Daniel, en qui on peut sans trop se tromper voir un substitut de Michel Houellebecq, abonde, à part lui, dans son sens : « Moi non plus », monologue-t-il intérieurement, « je n’avais jamais supporté ce pseudo-poète médiocre et maniéré, ce malhabile imitateur de Joyce qui n’avait même pas eu la chance de disposer de l’élan qui, chez l’Irlandais insane, permet parfois de passer sur l’accumulation de lourdeurs. Une pâte feuilletée ratée, voilà à quoi m’avait toujours fait penser le style de Nabokov. »

Isabelle, la journaliste, qui deviendrait bientôt la maîtresse de Daniel, réplique cependant avec une remarque intéressante : « Justement, si un livre aussi mal écrit, handicapé de surcroît par une erreur grossière concernant l’âge de l’héroïne, parvient malgré tout à être un très bon livre, jusqu’à constituer un mythe durable, et à passer dans le langage courant, c’est que l’auteur est tombé sur quelque chose d’essentiel. » Daniel, sur ce, est plutôt déconfit : « Si nous étions d’accord sur tout, l’interview risquerait d’être assez plate », pense-t-il. On sait que les anti-héros houellebecquiens ont d’ordinaire avec l’enthousiasme des relations équivalentes à zéro. Ces propos ont pourtant le mérite de dégager quelques évidences.
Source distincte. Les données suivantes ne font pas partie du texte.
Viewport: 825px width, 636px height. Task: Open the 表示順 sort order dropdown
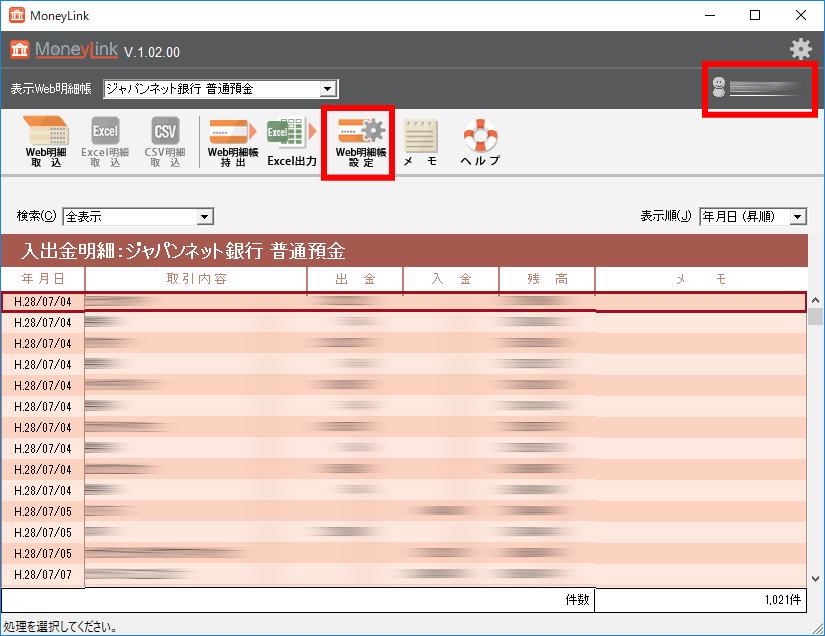click(797, 216)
Que Lolita soit devenu un mythe durable, on ne peut qu’en convenir. Des filles de Lilith, au vingtième siècle, il y en eut quelques-unes : la Lulu de Wedekind exaltée par l’opéra de Berg et Louise Brooks dans le film de Pabst, la Lola incarnée inoubliablement par Marlène Dietrich dans celui de von Sternberg d’après Hen-inrich Mann, celle, enfin, plus confidentielle peut-être, mais non moins marquante que joue Anoux Aimée devant la caméra de Jacques Demy. Mais Lolita les éclipse par une singulière qualité : celle d’être une vision imaginaire, une tigresse de papier.

La preuve en est qu’aucune de ses interprètes au cinéma n’a vraiment convaincu. Même le génie de Kubrick n’est pas parvenu à nous aider à la visualiser. Parce qu’elle est une pure créature de mots. Et c’est là que Houellebecq se trompe, par dépit peut-être, parce qu’il sait qu’il ne peut pas rivaliser avec Nabokov sur le plan du style. Les moyens littéraires de l’auteur de Pnine sont incommensurables. Il est, en toute objectivité, qu’on l’apprécie ou non, l’écrivain le plus virtuose de son siècle. Il était, aussi, le critique le plus injuste dans l’appréciation de ses confrères. les cours au demeurant très brillants qu’il donnait à l’université Cornell fourmillent de verdicts à l’emporte-pièce, aussi arbitraires que l’avis sans nuances que Houellebecq met à son propos. En traitant le style de Nabokov de « pâte feuilletée ratée », il ne fait que pasticher sa victime dans sa façon de déblatérer ses collègues passés et présents.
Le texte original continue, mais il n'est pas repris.